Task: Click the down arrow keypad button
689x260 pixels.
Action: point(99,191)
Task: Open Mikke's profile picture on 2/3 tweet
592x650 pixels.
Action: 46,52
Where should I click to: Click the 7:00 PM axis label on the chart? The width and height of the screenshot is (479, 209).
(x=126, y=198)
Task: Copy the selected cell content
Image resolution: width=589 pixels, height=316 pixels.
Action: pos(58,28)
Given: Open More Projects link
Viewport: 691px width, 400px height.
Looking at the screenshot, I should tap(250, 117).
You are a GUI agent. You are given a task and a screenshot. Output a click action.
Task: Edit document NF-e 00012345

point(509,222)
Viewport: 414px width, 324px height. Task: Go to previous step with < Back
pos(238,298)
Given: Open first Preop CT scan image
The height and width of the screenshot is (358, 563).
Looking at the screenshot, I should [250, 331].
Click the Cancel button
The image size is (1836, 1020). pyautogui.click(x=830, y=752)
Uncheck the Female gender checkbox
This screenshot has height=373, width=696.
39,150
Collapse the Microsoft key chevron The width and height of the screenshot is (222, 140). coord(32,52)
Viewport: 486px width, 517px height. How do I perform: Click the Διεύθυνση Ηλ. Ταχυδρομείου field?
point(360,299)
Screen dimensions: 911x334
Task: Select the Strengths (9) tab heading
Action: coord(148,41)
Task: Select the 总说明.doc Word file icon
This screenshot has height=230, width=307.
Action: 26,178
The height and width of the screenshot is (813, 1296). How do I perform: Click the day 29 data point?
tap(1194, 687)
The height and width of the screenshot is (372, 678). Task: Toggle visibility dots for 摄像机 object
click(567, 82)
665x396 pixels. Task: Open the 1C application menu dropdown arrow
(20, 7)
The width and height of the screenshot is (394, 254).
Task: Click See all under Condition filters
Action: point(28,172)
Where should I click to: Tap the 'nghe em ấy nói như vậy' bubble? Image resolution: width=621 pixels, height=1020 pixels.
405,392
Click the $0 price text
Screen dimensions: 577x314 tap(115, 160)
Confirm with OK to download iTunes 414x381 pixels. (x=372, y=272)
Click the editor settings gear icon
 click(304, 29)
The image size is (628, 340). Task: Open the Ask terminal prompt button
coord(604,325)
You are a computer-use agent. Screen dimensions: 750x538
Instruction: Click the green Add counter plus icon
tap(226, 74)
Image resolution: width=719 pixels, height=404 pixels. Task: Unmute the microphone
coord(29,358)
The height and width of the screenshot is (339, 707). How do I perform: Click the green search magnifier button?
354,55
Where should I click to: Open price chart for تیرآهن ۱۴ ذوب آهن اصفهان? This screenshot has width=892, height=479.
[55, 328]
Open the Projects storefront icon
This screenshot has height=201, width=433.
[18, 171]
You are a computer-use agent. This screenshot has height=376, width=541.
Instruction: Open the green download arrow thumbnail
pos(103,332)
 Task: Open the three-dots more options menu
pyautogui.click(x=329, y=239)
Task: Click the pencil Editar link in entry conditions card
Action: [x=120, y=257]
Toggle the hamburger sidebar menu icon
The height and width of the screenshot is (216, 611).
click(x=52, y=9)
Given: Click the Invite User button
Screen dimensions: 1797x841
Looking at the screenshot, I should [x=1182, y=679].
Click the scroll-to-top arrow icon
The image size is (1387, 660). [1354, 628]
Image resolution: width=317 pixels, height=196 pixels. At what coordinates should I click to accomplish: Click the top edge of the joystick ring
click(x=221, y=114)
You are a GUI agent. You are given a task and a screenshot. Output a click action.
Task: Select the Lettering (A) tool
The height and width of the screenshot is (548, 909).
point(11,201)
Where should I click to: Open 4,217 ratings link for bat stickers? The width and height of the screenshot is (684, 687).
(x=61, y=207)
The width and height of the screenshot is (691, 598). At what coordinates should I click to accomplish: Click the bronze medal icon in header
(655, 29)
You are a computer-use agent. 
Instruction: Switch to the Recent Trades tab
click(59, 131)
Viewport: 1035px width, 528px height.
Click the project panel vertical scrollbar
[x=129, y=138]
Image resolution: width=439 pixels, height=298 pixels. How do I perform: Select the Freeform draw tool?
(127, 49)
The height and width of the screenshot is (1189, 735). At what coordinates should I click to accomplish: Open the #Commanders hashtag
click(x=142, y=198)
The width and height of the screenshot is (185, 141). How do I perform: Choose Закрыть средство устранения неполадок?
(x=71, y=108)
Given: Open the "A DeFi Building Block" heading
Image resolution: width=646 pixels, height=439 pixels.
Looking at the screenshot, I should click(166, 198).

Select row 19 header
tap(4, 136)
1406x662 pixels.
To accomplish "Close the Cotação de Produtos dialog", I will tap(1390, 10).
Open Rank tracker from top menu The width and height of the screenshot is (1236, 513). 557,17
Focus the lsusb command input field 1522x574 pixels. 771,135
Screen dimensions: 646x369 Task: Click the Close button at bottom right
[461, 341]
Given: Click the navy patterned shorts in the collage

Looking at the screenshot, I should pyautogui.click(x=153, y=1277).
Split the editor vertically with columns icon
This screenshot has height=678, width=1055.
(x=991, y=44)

□ □ □ □ □ □ □

What the task asks – Would you reproduce every record above exactly as it appears?

Response to this exercise –
Task: Click the down arrow keypad button
689x260 pixels.
Action: point(99,191)
Task: Open Mikke's profile picture on 2/3 tweet
592x650 pixels.
Action: 46,52
Where should I click to: Click the 7:00 PM axis label on the chart? The width and height of the screenshot is (479, 209).
(x=126, y=198)
Task: Copy the selected cell content
Image resolution: width=589 pixels, height=316 pixels.
Action: pos(58,28)
Given: Open More Projects link
Viewport: 691px width, 400px height.
Looking at the screenshot, I should tap(250, 117).
You are a GUI agent. You are given a task and a screenshot. Output a click action.
Task: Edit document NF-e 00012345

point(509,222)
Viewport: 414px width, 324px height. Task: Go to previous step with < Back
pos(238,298)
Given: Open first Preop CT scan image
The height and width of the screenshot is (358, 563).
Looking at the screenshot, I should [250, 331].
Click the Cancel button
The image size is (1836, 1020). pyautogui.click(x=830, y=752)
Uncheck the Female gender checkbox
This screenshot has height=373, width=696.
39,150
Collapse the Microsoft key chevron The width and height of the screenshot is (222, 140). coord(32,52)
Viewport: 486px width, 517px height. How do I perform: Click the Διεύθυνση Ηλ. Ταχυδρομείου field?
point(360,299)
Screen dimensions: 911x334
Task: Select the Strengths (9) tab heading
Action: coord(148,41)
Task: Select the 总说明.doc Word file icon
This screenshot has height=230, width=307.
Action: 26,178
The height and width of the screenshot is (813, 1296). How do I perform: Click the day 29 data point?
tap(1194, 687)
The height and width of the screenshot is (372, 678). Task: Toggle visibility dots for 摄像机 object
click(567, 82)
665x396 pixels. Task: Open the 1C application menu dropdown arrow
(20, 7)
The width and height of the screenshot is (394, 254).
Task: Click See all under Condition filters
Action: point(28,172)
Where should I click to: Tap the 'nghe em ấy nói như vậy' bubble? Image resolution: width=621 pixels, height=1020 pixels.
405,392
Click the $0 price text
Screen dimensions: 577x314 tap(115, 160)
Confirm with OK to download iTunes 414x381 pixels. (x=372, y=272)
Click the editor settings gear icon
 click(304, 29)
The image size is (628, 340). Task: Open the Ask terminal prompt button
coord(604,325)
You are a computer-use agent. Screen dimensions: 750x538
Instruction: Click the green Add counter plus icon
tap(226, 74)
Image resolution: width=719 pixels, height=404 pixels. Task: Unmute the microphone
coord(29,358)
The height and width of the screenshot is (339, 707). How do I perform: Click the green search magnifier button?
354,55
Where should I click to: Open price chart for تیرآهن ۱۴ ذوب آهن اصفهان? This screenshot has width=892, height=479.
[55, 328]
Open the Projects storefront icon
This screenshot has height=201, width=433.
[18, 171]
You are a computer-use agent. This screenshot has height=376, width=541.
Instruction: Open the green download arrow thumbnail
pos(103,332)
 Task: Open the three-dots more options menu
pyautogui.click(x=329, y=239)
Task: Click the pencil Editar link in entry conditions card
Action: [x=120, y=257]
Toggle the hamburger sidebar menu icon
The height and width of the screenshot is (216, 611).
click(x=52, y=9)
Given: Click the Invite User button
Screen dimensions: 1797x841
Looking at the screenshot, I should [x=1182, y=679].
Click the scroll-to-top arrow icon
The image size is (1387, 660). [1354, 628]
Image resolution: width=317 pixels, height=196 pixels. At what coordinates should I click to accomplish: Click the top edge of the joystick ring
click(x=221, y=114)
You are a GUI agent. You are given a task and a screenshot. Output a click action.
Task: Select the Lettering (A) tool
The height and width of the screenshot is (548, 909).
point(11,201)
Where should I click to: Open 4,217 ratings link for bat stickers? The width and height of the screenshot is (684, 687).
(x=61, y=207)
The width and height of the screenshot is (691, 598). At what coordinates should I click to accomplish: Click the bronze medal icon in header
(655, 29)
You are a computer-use agent. 
Instruction: Switch to the Recent Trades tab
click(59, 131)
Viewport: 1035px width, 528px height.
Click the project panel vertical scrollbar
[x=129, y=138]
Image resolution: width=439 pixels, height=298 pixels. How do I perform: Select the Freeform draw tool?
(127, 49)
The height and width of the screenshot is (1189, 735). At what coordinates should I click to accomplish: Open the #Commanders hashtag
click(x=142, y=198)
The width and height of the screenshot is (185, 141). How do I perform: Choose Закрыть средство устранения неполадок?
(x=71, y=108)
Given: Open the "A DeFi Building Block" heading
Image resolution: width=646 pixels, height=439 pixels.
Looking at the screenshot, I should click(166, 198).

Select row 19 header
tap(4, 136)
1406x662 pixels.
To accomplish "Close the Cotação de Produtos dialog", I will tap(1390, 10).
Open Rank tracker from top menu The width and height of the screenshot is (1236, 513). 557,17
Focus the lsusb command input field 1522x574 pixels. 771,135
Screen dimensions: 646x369 Task: Click the Close button at bottom right
[461, 341]
Given: Click the navy patterned shorts in the collage

Looking at the screenshot, I should pyautogui.click(x=153, y=1277).
Split the editor vertically with columns icon
This screenshot has height=678, width=1055.
(x=991, y=44)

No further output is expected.